Via a note: Architect/General Contractor shall seal and flash penetration to prevent water ingress per code and workmanlike standards. If caulk or other temporary sealants are employed in that design, Arch/G.C. shall indicate a replacement schedule for these elements.
This kind of detail "leaks" but it's not your thing, your thing is structural life safety. Eventually if the water and rot get bad enough, the connection to the post will weaken or fail, but ... I would expect interior damage to the gypsum board below long before you develop life-safety issues here.
As the drawing shows a beam on the 'free' edge, it may be better to go with a ledger style attachment to the exterior wall.
It would be more conventional to stop the brick above the deck support on a ledger, weep holes, and flash, then have another run of brick below, which probably bears on the foundation below.
As far as feasibility of water-tightness of the original detail, this is a flashing nightmare from the construction defect standpoint. Water will tend to follow the bottom toe of the channel through the wall to the interior, wet the inside of the wall. (Again, under the normal standard of care, this is NOT our job). There's also the thermal transfer issue, this steel through the wall envelope is a heat pipeline, when the steel is cold in the floor/wall cavity, it may condense any water vapor into liquid and you have the "same" problem, water inside the wall. This condition is concealed so difficult to inspect over time and/or maintain, and somebody ELSE should come up with a better plan, i.e. the Arch. (thermal/condensation also NOT a normal element of the standard of care for structural engineering, Architects are the "master builders" after all).
As for a more normal connection, see the FAQ entry for
Load-Tested Deck Ledger attachment (just born).

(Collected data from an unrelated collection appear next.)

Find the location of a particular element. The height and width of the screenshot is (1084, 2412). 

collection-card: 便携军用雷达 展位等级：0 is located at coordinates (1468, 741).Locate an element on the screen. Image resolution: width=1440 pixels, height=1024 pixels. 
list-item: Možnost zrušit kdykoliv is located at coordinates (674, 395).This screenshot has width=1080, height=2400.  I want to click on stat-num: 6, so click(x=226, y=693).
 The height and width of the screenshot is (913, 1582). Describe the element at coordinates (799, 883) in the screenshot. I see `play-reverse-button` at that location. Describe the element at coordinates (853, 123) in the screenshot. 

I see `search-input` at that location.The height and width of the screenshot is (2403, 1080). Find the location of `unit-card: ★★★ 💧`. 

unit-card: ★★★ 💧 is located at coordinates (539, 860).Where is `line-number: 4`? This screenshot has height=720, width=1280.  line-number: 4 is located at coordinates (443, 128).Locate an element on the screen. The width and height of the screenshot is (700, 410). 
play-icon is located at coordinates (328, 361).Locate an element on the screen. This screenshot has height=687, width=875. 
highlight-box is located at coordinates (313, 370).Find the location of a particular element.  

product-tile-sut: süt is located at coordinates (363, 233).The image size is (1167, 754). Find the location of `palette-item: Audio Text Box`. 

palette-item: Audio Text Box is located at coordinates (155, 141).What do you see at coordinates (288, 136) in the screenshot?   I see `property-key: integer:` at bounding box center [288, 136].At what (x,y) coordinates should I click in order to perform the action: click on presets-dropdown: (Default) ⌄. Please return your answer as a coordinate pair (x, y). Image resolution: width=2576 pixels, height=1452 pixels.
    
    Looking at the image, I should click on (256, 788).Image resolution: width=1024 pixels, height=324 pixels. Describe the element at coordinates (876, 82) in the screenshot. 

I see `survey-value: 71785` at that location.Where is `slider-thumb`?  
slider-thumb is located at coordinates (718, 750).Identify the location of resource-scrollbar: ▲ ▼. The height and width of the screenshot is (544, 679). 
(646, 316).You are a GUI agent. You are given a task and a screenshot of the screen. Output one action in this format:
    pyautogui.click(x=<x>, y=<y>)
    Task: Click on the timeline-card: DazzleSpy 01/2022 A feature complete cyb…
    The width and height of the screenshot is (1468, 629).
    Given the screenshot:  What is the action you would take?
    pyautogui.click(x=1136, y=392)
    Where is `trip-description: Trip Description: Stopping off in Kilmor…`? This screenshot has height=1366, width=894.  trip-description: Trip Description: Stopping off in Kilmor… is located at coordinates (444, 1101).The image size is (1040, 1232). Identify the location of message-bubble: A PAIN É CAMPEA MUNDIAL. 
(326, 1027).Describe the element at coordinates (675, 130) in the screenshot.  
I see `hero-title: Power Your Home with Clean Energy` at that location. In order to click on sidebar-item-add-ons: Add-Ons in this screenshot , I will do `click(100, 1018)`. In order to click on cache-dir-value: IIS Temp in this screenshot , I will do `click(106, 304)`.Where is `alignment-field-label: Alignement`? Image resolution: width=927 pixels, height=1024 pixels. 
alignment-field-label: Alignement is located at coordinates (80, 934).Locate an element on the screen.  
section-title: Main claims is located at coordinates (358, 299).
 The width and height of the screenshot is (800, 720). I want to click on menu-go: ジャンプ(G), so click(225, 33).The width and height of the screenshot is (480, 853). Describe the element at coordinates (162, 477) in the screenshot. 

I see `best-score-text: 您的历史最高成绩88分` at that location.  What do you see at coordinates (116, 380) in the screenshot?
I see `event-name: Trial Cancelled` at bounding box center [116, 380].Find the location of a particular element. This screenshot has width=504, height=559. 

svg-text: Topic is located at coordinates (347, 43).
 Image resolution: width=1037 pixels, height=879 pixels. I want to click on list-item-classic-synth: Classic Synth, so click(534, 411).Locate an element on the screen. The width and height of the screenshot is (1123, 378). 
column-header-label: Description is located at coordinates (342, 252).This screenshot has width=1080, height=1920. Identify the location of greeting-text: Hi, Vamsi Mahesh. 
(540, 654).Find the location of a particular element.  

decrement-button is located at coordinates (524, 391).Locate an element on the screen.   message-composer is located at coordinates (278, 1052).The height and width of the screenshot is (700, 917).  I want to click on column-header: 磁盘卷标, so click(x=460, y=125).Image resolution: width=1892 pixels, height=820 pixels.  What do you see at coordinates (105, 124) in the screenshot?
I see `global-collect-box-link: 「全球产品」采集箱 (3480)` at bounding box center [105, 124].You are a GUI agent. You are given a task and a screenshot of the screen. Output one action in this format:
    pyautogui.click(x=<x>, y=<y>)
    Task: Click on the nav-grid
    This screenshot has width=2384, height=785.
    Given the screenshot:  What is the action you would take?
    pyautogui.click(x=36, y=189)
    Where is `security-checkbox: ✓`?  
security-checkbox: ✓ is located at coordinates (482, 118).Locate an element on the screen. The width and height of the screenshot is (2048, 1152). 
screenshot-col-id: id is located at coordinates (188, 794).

As it stands, however you decide to math out the connection as-is, just attach an email indicating that you're absolutely not on the hook for any element of water tightness, condensation, hidden decay, rot, deterioration related to water ingress, etc. PDF the email and copy in into your correspondence file in the project folder. I suppose one might consider adding such language to any written contract, if you do written contracts. e.g. "Your dumb idea that can't be effectively flashed or waterproofed is not my responsibility or fault, I do life safety. You agree to indemnify me for any such claims, with no dollar limit."